蘇傾城白皙的臉上頓時浮現出兩個印子,她摸了一下自己的臉,蘇沫的話卻讓她有些吃驚:“你根本就得不到,所以才在那裏吃不到葡萄就說葡萄酸吧。”
蘇沫看著她已經隱隱有些氣急敗壞的樣子,瞅了一眼站在旁邊不發一語的厲北爵,蘇沫直接把人拉過來。
自己依偎進他懷裏,甜蜜的樣子:“我想要什麽都會有,他——”
一指指在厲北爵的胸口上,蘇沫不屑地看向蘇傾城:“都會給你,我不費吹灰之力,而你就隻能夠流連在那些老男人的**。”

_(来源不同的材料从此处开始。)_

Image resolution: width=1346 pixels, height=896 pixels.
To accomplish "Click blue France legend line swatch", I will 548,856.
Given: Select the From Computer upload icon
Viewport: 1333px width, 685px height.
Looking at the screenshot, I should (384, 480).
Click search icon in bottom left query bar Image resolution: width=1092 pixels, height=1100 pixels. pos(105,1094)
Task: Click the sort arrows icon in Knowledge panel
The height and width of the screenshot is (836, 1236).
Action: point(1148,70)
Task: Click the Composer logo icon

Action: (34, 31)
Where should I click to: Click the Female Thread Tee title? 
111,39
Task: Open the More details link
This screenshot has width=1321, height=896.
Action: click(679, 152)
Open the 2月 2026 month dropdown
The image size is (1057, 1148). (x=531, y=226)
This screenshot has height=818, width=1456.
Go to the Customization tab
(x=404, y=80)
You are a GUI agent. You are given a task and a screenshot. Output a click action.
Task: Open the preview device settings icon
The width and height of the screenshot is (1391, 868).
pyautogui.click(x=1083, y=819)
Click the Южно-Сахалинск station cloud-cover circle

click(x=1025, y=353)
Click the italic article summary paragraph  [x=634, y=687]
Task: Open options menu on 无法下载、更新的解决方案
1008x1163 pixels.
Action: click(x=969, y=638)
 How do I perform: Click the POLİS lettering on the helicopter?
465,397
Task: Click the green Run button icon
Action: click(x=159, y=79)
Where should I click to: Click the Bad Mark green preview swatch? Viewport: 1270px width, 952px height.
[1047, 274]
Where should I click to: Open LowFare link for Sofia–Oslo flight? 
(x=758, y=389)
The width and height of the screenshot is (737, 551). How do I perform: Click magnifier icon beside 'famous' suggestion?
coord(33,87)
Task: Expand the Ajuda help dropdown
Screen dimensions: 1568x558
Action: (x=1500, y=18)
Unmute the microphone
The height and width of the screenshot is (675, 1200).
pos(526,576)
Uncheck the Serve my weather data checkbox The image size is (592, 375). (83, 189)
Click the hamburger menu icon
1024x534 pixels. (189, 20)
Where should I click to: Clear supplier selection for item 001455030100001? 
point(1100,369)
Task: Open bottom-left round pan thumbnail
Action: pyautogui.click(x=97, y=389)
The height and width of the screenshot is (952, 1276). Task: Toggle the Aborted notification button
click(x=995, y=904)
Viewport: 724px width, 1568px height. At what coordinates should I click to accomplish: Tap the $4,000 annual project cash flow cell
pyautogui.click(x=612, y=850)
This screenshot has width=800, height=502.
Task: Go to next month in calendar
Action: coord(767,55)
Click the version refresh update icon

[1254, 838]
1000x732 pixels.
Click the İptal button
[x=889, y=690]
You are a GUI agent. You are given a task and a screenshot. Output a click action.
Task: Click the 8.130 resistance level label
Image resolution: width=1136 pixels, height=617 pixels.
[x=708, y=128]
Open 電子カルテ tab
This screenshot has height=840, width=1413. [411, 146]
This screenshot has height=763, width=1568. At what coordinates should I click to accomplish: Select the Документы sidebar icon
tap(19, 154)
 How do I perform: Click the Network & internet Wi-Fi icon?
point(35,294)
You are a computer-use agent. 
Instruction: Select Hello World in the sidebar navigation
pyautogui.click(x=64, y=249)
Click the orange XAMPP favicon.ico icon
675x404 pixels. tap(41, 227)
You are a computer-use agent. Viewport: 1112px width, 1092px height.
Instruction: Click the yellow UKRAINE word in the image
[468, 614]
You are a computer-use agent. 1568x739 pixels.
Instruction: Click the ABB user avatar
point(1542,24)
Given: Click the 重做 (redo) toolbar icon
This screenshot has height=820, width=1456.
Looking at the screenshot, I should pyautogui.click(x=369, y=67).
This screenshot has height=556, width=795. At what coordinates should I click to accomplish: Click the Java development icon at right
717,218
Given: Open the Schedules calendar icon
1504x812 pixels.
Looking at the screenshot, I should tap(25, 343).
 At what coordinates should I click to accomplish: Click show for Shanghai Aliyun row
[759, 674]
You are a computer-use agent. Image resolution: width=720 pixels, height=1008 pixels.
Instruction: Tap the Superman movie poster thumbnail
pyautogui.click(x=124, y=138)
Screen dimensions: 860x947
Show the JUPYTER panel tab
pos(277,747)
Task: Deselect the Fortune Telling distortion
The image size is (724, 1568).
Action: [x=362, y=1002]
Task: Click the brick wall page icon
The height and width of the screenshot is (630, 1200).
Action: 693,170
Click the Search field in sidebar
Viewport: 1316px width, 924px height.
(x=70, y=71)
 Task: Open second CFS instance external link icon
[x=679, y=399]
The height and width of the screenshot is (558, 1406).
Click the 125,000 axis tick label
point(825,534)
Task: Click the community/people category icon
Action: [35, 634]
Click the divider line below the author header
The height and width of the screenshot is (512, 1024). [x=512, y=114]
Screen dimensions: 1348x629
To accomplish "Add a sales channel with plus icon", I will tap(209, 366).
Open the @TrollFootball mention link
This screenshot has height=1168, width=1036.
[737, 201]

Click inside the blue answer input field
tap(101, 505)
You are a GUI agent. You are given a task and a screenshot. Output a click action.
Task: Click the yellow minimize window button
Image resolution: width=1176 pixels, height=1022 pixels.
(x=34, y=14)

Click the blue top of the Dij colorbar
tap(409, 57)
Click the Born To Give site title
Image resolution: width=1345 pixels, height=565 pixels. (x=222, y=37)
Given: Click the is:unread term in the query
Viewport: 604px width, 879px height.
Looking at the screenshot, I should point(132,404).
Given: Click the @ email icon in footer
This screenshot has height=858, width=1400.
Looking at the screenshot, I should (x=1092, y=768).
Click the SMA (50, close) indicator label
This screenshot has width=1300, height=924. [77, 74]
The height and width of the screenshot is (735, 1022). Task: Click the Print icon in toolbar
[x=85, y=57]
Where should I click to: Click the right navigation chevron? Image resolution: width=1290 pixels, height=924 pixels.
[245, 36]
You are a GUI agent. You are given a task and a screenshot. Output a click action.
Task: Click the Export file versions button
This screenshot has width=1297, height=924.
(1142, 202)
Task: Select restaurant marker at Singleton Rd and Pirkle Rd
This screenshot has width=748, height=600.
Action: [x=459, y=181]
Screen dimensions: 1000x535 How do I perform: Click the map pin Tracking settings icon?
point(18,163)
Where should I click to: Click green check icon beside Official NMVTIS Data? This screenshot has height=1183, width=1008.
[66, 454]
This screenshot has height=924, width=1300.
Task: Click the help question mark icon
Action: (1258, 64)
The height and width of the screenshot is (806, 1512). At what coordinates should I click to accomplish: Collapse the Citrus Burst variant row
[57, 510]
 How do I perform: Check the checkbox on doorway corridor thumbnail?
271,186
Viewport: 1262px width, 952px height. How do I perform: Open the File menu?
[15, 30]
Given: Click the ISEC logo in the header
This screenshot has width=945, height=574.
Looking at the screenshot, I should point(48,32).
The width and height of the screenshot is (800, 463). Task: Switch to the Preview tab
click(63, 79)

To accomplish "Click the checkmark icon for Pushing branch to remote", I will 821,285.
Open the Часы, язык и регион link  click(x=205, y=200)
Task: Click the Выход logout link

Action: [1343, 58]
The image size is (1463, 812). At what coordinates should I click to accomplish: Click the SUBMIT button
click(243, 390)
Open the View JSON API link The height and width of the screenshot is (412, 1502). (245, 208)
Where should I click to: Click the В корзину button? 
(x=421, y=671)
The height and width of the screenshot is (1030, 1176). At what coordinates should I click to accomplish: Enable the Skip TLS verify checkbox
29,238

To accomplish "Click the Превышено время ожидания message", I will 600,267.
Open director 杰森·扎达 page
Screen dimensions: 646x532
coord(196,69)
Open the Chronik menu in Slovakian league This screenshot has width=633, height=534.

蘇沫這個時候隻想著讓蘇傾城心裏膈應,也沒有顧忌其他,她把厲北爵的身子拉低,對準對方的左臉,“啾”的一聲。
親了上去!
“你就永遠陪著那些老男人吧。”
蘇沫還沒有意識到什麽,而她的話恰恰好就戳在蘇傾城的痛處,她永遠也得不到蘇沫的所有,就像現在站在蘇沫身邊的那個男人。